## Study material
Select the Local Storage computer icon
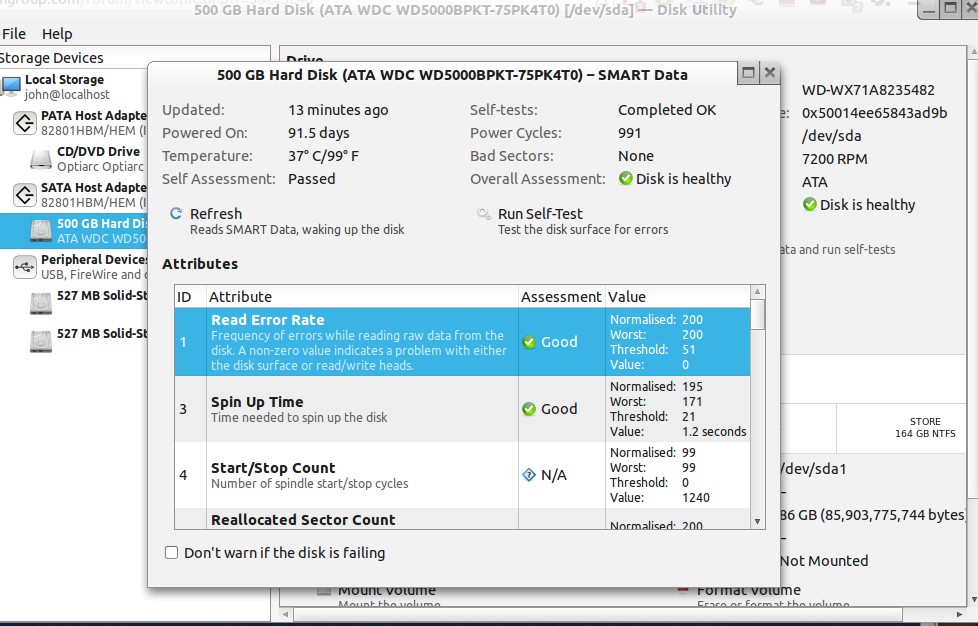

...

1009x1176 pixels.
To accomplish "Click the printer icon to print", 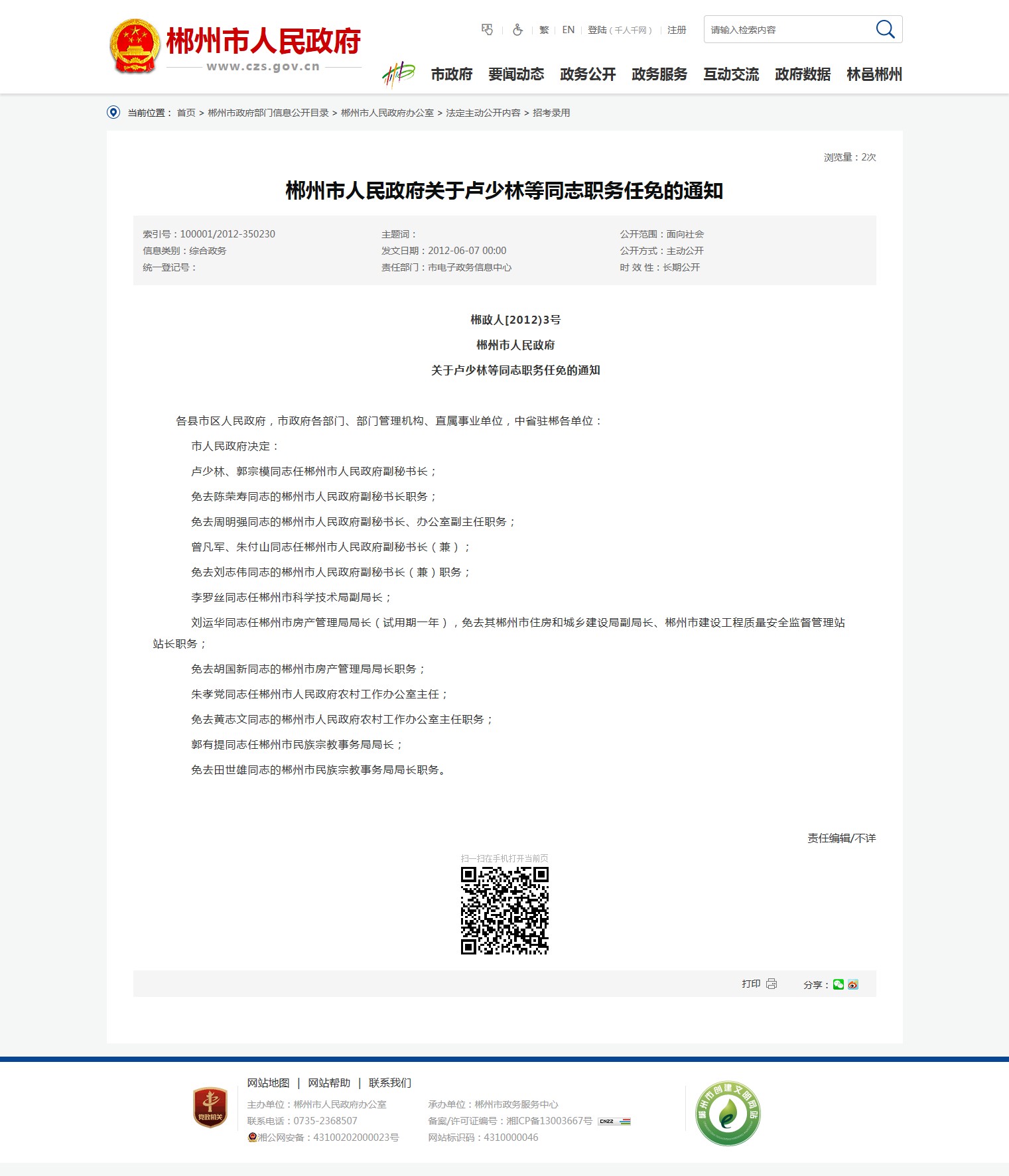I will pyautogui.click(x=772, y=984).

==

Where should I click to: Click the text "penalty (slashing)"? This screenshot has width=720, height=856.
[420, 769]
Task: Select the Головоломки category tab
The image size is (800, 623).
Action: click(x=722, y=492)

## Your instructions
Across the data, how many lines contain the string "Select"? Only the number is wanted.

## Task solution
2